> [Task] Check every line below, and copy those that include "mode".

> [Material for this exercise]

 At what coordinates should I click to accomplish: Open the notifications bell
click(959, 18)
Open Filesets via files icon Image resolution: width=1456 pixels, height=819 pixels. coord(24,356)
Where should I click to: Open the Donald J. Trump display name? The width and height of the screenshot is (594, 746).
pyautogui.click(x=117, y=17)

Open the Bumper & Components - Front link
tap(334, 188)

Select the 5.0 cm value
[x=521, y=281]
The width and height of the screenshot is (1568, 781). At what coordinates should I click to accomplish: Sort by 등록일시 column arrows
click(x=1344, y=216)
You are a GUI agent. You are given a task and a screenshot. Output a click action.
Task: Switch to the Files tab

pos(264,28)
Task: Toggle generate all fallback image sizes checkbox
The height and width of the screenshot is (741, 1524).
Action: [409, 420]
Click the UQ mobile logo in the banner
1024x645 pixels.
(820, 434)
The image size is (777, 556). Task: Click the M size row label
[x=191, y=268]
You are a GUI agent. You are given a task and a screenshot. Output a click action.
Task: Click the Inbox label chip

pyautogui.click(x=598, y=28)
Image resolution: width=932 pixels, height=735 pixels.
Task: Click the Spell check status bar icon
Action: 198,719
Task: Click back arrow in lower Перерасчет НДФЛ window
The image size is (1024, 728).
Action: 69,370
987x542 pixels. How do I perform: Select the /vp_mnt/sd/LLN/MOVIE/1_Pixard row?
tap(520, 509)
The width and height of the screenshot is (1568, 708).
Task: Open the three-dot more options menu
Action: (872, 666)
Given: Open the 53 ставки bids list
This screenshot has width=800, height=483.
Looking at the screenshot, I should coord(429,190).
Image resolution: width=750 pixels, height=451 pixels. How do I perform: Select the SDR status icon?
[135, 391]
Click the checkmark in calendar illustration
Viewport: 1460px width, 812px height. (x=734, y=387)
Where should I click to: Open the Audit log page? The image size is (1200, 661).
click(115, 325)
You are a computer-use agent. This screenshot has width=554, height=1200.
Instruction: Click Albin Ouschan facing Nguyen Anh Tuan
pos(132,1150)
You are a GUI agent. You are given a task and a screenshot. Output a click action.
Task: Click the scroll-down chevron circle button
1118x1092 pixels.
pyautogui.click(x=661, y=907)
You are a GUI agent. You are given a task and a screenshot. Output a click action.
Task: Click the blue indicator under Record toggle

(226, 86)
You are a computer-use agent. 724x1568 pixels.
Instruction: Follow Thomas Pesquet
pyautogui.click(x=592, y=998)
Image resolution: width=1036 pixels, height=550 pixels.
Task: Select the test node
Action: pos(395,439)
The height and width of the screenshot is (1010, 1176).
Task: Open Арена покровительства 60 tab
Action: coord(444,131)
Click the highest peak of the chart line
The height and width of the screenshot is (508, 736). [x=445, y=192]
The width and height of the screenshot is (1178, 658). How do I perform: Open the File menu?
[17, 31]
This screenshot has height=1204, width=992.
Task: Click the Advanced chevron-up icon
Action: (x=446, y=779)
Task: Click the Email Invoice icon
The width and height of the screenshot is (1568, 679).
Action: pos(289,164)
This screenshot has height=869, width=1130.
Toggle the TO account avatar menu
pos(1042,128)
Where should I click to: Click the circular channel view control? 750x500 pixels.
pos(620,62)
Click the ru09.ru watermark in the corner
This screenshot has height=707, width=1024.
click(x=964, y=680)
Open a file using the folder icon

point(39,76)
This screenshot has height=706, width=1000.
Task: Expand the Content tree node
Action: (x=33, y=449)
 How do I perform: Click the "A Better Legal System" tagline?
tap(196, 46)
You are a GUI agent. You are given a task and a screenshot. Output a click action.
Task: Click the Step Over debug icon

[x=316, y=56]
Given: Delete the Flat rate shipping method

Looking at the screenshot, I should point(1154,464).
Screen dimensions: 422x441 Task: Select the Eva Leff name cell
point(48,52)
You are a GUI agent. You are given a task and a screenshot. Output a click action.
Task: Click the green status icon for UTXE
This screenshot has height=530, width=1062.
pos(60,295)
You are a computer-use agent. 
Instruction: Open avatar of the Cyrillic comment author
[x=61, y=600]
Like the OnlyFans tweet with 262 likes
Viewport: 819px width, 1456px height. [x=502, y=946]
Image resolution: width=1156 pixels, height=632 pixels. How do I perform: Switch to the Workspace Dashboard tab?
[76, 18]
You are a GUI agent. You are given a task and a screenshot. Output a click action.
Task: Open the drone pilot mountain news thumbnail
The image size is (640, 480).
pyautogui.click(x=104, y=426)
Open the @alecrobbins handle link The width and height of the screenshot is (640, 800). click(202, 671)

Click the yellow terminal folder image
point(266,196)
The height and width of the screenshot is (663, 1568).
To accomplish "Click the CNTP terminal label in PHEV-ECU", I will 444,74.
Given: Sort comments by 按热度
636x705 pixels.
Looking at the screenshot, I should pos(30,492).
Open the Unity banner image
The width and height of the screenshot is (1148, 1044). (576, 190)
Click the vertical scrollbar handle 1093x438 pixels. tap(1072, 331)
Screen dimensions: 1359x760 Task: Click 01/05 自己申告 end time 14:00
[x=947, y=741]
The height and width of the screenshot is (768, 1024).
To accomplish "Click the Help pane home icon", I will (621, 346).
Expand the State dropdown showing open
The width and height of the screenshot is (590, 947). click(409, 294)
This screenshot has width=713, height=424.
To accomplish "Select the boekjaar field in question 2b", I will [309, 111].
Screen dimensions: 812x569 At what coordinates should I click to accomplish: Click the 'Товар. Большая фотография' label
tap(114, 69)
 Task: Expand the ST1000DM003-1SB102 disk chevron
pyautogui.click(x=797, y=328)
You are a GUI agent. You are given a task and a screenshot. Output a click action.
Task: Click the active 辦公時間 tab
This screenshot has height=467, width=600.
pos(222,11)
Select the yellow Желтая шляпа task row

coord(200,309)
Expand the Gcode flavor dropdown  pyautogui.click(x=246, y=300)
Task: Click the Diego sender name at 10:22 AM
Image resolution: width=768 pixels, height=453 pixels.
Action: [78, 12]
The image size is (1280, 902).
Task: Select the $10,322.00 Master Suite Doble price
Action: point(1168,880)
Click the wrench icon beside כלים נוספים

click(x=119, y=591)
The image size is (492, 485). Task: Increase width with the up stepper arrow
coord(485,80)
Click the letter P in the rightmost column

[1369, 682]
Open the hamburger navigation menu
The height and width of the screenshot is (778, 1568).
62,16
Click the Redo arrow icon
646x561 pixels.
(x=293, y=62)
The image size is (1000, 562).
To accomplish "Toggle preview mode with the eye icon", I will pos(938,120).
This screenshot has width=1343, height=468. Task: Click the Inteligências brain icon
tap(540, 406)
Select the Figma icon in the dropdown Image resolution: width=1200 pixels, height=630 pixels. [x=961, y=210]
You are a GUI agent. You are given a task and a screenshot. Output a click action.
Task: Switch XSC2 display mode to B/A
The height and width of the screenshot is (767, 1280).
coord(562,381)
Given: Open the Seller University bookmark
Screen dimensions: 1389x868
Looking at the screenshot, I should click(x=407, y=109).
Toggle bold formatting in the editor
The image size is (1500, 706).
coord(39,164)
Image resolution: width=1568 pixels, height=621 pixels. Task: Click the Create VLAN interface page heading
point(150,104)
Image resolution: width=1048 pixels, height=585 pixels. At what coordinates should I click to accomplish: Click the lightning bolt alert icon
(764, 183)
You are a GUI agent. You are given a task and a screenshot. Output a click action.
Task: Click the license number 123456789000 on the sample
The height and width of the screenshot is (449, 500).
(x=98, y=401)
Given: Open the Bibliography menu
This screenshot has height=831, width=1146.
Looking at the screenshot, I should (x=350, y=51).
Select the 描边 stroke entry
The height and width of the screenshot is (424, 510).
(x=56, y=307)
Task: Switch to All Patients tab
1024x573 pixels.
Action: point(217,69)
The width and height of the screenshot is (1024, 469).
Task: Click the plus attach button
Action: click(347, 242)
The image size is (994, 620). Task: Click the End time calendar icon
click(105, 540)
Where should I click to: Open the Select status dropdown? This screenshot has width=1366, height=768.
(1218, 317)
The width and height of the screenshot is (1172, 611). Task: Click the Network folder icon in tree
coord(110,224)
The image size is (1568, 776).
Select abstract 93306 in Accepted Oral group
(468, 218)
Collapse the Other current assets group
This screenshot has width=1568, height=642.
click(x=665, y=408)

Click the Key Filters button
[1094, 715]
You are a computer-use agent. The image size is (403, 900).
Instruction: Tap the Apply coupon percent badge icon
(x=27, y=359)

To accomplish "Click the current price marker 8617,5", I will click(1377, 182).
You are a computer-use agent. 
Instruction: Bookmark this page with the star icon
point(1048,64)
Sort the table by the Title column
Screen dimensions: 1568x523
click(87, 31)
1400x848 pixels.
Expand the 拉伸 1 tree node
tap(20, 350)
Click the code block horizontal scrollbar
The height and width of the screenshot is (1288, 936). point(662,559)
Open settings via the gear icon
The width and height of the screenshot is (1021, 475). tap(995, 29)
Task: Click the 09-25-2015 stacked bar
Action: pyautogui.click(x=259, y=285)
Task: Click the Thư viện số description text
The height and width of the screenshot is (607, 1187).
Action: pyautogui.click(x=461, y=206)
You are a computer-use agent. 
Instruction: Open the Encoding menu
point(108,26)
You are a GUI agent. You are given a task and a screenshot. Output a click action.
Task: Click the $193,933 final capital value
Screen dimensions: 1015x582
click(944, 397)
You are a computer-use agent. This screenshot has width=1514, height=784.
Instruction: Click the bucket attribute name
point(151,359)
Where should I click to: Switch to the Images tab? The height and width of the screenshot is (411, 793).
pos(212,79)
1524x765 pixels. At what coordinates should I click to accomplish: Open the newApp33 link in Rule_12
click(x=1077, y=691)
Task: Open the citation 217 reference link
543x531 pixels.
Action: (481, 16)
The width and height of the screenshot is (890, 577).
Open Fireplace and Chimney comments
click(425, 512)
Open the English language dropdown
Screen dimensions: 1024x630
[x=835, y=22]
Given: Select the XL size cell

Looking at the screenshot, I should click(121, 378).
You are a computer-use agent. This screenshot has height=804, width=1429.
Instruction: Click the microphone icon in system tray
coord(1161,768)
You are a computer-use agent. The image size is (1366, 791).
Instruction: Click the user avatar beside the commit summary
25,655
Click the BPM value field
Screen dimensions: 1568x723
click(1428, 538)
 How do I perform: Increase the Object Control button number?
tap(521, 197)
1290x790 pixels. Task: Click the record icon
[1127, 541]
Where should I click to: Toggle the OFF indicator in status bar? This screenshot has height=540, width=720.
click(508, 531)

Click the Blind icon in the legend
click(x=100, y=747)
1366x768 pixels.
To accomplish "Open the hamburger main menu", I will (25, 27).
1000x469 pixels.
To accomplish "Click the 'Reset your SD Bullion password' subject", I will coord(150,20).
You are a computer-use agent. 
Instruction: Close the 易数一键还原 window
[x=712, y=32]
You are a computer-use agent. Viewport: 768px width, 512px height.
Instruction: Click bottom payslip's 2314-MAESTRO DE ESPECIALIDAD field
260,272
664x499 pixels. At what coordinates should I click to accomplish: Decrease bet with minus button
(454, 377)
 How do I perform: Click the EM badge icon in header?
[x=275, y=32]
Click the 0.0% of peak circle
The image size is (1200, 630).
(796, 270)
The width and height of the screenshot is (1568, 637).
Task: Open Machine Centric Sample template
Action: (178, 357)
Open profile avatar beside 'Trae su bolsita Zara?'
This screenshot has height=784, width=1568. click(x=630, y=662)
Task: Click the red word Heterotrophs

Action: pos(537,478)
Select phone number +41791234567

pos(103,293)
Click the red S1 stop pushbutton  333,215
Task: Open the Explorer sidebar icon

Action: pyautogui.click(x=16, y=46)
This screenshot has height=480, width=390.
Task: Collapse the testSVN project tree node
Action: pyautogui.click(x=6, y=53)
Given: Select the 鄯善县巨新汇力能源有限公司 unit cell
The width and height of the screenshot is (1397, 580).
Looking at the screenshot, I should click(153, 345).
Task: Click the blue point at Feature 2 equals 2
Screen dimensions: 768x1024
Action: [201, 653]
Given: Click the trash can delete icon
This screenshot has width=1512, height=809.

> [Written response]
To accomplish "Toggle preview mode with the eye icon", I will pos(938,120).
Task: Switch XSC2 display mode to B/A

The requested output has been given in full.